Collected data:
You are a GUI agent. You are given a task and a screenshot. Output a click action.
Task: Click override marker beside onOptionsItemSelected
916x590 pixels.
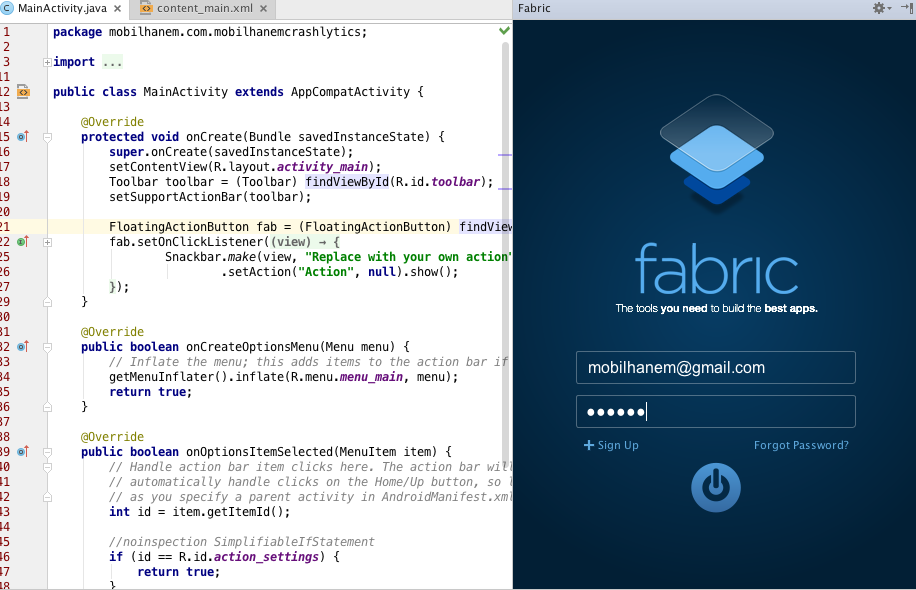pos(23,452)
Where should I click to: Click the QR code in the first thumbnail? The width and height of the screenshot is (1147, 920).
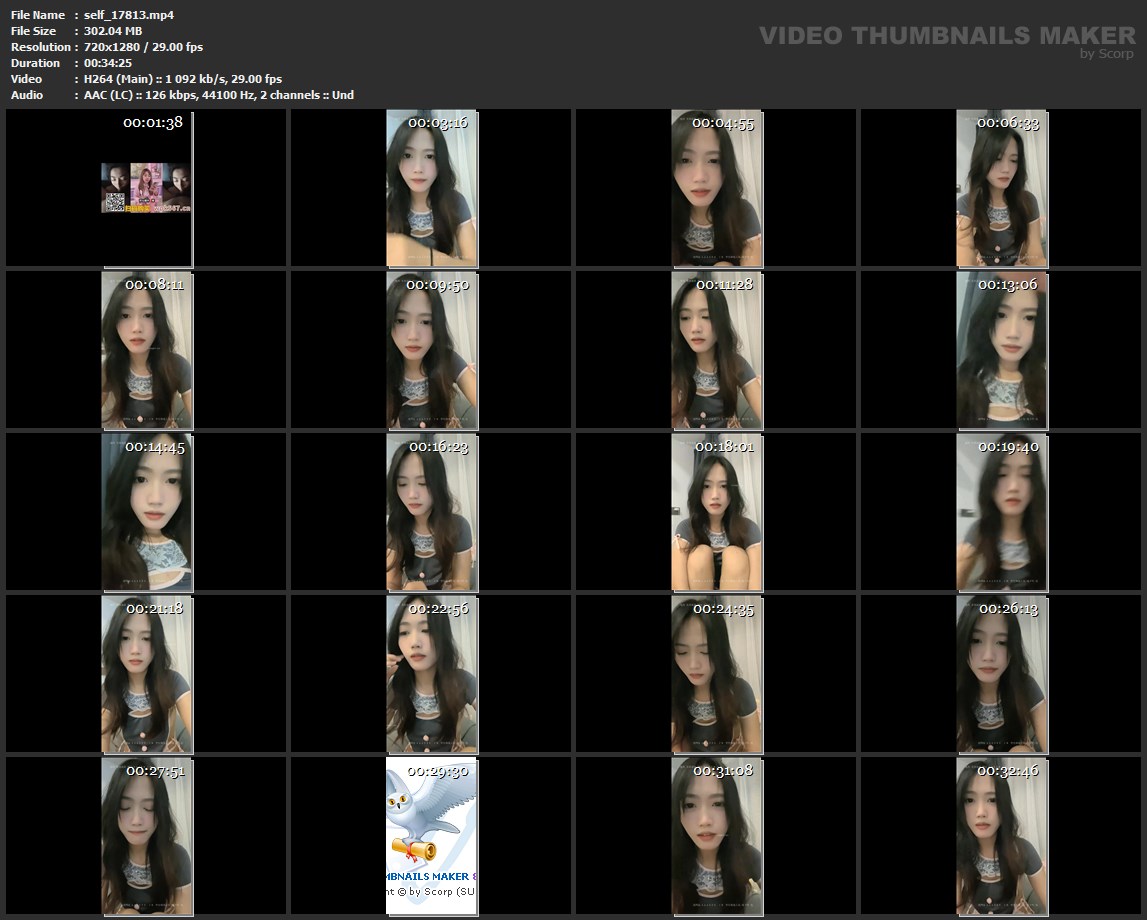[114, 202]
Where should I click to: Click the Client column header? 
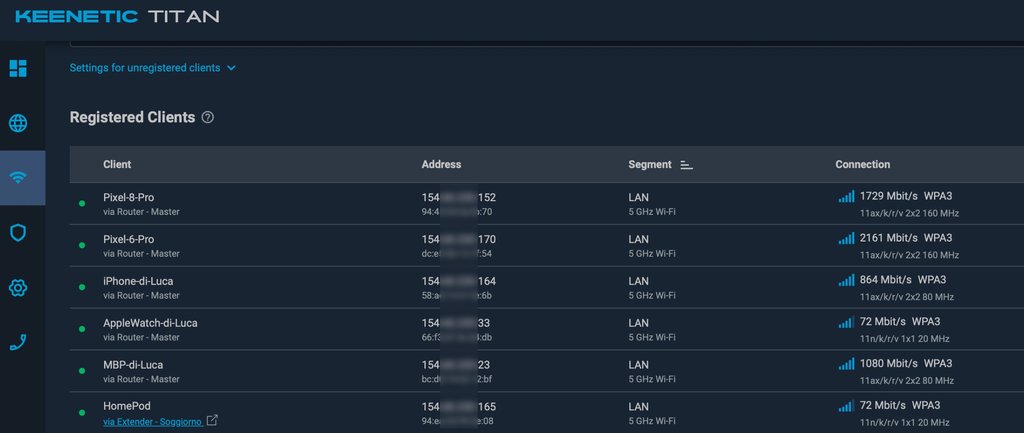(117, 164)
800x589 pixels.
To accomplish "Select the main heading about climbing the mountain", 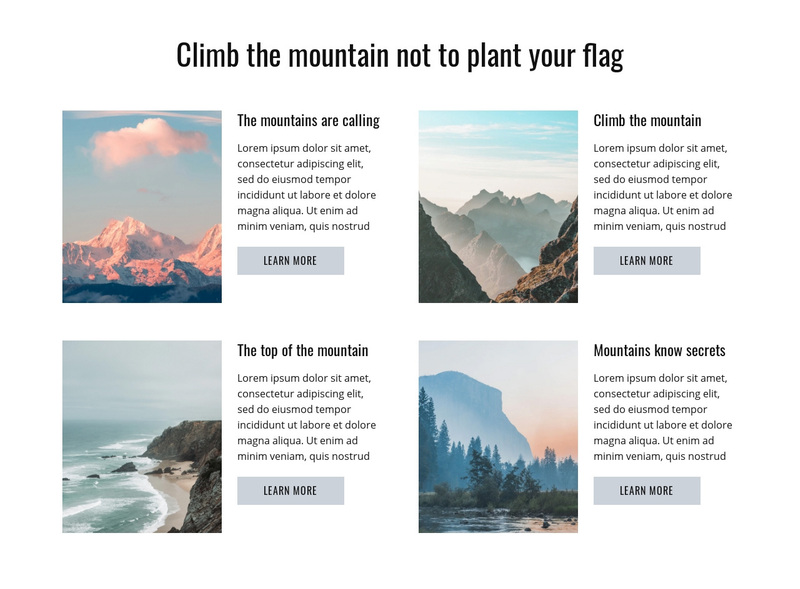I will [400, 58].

WHAT NEEDS TO BE DONE: Print nothing except the lines above from the one containing "Where should I click to: Click the QR" down to the one containing "800x589 pixels.", both included, exactly as written and free of pictures.

RESULT:
Where should I click to: Click the QR code in the first thumbnail? The width and height of the screenshot is (1147, 920).
[114, 202]
Where should I click to: Click the Client column header? 
(117, 164)
800x589 pixels.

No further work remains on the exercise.